Word and element location records:

.....

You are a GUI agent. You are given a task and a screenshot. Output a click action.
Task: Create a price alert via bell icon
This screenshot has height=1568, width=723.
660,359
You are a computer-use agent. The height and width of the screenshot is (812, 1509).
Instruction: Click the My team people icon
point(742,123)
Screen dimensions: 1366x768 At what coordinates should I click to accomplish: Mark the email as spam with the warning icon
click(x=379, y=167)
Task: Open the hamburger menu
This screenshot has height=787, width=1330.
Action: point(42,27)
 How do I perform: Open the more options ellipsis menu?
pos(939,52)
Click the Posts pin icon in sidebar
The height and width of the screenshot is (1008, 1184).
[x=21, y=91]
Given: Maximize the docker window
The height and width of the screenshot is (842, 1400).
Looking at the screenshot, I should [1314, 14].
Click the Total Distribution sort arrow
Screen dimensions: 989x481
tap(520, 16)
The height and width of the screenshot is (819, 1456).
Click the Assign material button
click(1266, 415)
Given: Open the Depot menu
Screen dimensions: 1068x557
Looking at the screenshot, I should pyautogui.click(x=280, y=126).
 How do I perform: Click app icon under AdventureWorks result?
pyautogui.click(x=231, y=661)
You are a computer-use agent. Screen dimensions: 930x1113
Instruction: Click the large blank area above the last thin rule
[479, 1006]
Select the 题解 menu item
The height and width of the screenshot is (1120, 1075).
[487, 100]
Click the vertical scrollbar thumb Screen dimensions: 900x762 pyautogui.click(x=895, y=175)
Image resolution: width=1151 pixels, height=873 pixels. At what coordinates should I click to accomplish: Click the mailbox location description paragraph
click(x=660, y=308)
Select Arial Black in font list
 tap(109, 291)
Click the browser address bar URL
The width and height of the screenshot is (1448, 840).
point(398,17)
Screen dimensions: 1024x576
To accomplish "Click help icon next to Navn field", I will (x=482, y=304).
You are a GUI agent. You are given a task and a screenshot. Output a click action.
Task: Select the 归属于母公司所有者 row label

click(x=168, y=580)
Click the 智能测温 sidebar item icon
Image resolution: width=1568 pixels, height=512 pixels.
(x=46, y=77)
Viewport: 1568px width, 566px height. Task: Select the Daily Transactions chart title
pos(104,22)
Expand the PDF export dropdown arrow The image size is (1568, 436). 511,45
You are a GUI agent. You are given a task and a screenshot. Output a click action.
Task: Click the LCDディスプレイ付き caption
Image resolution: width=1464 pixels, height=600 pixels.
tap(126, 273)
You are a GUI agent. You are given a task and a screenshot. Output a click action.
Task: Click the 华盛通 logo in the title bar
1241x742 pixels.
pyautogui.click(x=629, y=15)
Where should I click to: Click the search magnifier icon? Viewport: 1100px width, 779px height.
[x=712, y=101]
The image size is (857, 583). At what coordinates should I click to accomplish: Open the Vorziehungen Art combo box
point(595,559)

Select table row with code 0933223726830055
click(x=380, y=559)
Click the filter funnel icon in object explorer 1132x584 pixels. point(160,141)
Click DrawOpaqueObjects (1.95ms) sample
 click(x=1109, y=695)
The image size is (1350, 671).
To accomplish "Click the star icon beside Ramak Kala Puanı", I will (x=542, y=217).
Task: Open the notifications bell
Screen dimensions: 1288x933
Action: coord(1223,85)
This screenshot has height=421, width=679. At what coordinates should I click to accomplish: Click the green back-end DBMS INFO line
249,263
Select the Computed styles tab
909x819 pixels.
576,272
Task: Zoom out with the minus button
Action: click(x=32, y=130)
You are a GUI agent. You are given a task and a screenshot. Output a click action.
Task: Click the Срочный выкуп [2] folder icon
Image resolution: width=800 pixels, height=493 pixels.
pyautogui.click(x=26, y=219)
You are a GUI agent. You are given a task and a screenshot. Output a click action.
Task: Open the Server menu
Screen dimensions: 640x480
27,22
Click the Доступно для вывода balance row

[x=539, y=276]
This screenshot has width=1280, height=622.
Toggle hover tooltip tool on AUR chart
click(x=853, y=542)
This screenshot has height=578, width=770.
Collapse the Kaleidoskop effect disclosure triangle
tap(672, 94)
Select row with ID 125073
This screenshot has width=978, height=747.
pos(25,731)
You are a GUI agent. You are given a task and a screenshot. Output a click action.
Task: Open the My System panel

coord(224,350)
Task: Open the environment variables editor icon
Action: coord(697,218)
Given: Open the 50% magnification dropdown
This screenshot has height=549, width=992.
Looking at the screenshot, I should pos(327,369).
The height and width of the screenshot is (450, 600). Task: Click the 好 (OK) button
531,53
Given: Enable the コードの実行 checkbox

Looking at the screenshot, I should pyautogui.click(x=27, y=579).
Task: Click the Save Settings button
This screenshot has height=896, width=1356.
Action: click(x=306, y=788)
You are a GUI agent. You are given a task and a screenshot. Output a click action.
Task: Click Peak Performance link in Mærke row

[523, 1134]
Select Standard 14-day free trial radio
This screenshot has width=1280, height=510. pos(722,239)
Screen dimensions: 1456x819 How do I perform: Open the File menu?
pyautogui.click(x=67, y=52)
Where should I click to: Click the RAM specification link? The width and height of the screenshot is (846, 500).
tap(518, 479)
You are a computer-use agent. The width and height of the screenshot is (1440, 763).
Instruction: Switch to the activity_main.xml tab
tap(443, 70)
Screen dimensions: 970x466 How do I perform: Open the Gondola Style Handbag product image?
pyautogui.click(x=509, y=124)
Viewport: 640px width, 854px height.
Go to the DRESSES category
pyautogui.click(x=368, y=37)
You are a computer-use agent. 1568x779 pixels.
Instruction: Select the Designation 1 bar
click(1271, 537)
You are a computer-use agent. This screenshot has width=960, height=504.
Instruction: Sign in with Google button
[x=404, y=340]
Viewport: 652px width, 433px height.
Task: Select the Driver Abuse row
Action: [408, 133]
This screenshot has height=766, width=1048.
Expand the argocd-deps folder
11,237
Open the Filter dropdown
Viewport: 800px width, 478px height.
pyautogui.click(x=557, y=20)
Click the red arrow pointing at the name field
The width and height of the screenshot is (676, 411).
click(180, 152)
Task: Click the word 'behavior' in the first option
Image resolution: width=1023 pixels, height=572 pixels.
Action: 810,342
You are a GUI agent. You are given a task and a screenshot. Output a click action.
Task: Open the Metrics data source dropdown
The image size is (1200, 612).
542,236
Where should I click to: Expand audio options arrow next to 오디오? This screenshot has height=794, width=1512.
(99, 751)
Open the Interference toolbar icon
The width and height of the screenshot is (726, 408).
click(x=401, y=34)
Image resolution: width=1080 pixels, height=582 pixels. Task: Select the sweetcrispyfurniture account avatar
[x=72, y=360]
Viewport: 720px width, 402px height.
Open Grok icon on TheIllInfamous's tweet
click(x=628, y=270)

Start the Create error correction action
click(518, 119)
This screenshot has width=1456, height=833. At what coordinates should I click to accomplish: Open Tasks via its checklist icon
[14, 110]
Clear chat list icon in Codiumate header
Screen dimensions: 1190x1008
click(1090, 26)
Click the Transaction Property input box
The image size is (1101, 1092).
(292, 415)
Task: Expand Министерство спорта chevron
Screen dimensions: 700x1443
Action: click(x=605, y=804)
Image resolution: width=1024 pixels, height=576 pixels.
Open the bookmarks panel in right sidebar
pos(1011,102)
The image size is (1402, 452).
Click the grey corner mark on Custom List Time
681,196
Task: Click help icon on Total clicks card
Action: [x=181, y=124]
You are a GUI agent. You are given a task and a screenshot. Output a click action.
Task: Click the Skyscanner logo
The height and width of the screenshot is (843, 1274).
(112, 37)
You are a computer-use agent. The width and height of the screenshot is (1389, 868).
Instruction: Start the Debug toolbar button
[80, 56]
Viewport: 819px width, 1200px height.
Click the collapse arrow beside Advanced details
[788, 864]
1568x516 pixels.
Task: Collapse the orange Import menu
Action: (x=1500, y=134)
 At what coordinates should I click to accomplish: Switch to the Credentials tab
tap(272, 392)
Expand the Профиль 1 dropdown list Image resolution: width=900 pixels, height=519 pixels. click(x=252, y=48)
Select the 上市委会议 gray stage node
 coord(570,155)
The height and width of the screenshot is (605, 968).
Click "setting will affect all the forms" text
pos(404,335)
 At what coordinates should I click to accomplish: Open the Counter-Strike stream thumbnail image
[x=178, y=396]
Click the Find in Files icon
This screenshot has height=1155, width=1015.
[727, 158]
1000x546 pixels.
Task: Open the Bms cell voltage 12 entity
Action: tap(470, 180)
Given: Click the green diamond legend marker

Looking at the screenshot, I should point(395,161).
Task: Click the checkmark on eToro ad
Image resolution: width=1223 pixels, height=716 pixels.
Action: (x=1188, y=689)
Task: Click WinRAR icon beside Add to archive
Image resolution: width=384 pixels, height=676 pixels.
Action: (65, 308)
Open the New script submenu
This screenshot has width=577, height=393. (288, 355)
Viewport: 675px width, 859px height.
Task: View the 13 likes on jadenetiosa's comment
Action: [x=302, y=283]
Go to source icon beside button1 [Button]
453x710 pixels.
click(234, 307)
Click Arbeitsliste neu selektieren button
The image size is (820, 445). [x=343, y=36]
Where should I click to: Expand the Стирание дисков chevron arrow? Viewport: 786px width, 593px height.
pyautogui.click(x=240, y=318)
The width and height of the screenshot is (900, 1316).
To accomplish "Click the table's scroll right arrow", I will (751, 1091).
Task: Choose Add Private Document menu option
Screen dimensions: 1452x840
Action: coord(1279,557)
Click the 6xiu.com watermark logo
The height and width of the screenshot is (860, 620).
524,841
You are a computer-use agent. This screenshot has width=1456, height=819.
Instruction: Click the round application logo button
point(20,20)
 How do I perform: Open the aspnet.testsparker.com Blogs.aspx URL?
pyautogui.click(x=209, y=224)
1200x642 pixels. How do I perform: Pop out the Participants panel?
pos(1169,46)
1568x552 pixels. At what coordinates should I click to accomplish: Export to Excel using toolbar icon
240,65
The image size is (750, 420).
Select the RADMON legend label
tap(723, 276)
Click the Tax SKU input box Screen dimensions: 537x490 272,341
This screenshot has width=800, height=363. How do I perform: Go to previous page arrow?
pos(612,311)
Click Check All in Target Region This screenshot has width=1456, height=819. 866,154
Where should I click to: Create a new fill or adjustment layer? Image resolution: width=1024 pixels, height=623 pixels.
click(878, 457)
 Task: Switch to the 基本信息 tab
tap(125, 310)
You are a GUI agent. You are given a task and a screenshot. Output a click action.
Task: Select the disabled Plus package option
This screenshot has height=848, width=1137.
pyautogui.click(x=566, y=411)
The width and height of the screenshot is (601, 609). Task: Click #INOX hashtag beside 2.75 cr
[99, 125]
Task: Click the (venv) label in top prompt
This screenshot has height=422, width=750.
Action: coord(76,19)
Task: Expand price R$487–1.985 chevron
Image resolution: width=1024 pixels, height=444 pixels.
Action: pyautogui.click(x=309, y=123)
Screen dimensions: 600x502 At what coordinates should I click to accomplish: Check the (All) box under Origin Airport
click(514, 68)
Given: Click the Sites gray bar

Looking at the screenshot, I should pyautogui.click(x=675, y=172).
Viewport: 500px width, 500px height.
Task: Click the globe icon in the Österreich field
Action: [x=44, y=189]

.....

* _What you are asked to do_:
Please repeat the rows word for word, starting at the first one and stopping after the line that contains "click(x=168, y=580)".

* _Response to the exercise_:
You are a GUI agent. You are given a task and a screenshot. Output a click action.
Task: Create a price alert via bell icon
This screenshot has height=1568, width=723.
660,359
You are a computer-use agent. The height and width of the screenshot is (812, 1509).
Instruction: Click the My team people icon
point(742,123)
Screen dimensions: 1366x768 At what coordinates should I click to accomplish: Mark the email as spam with the warning icon
click(x=379, y=167)
Task: Open the hamburger menu
This screenshot has height=787, width=1330.
Action: point(42,27)
 How do I perform: Open the more options ellipsis menu?
pos(939,52)
Click the Posts pin icon in sidebar
The height and width of the screenshot is (1008, 1184).
[x=21, y=91]
Given: Maximize the docker window
The height and width of the screenshot is (842, 1400).
Looking at the screenshot, I should [1314, 14].
Click the Total Distribution sort arrow
Screen dimensions: 989x481
tap(520, 16)
The height and width of the screenshot is (819, 1456).
Click the Assign material button
click(1266, 415)
Given: Open the Depot menu
Screen dimensions: 1068x557
Looking at the screenshot, I should pyautogui.click(x=280, y=126).
 How do I perform: Click app icon under AdventureWorks result?
pyautogui.click(x=231, y=661)
You are a computer-use agent. Screen dimensions: 930x1113
Instruction: Click the large blank area above the last thin rule
[479, 1006]
Select the 题解 menu item
The height and width of the screenshot is (1120, 1075).
[487, 100]
Click the vertical scrollbar thumb Screen dimensions: 900x762 pyautogui.click(x=895, y=175)
Image resolution: width=1151 pixels, height=873 pixels. At what coordinates should I click to accomplish: Click the mailbox location description paragraph
click(x=660, y=308)
Select Arial Black in font list
 tap(109, 291)
Click the browser address bar URL
The width and height of the screenshot is (1448, 840).
point(398,17)
Screen dimensions: 1024x576
To accomplish "Click help icon next to Navn field", I will (x=482, y=304).
You are a GUI agent. You are given a task and a screenshot. Output a click action.
Task: Select the 归属于母公司所有者 row label

click(x=168, y=580)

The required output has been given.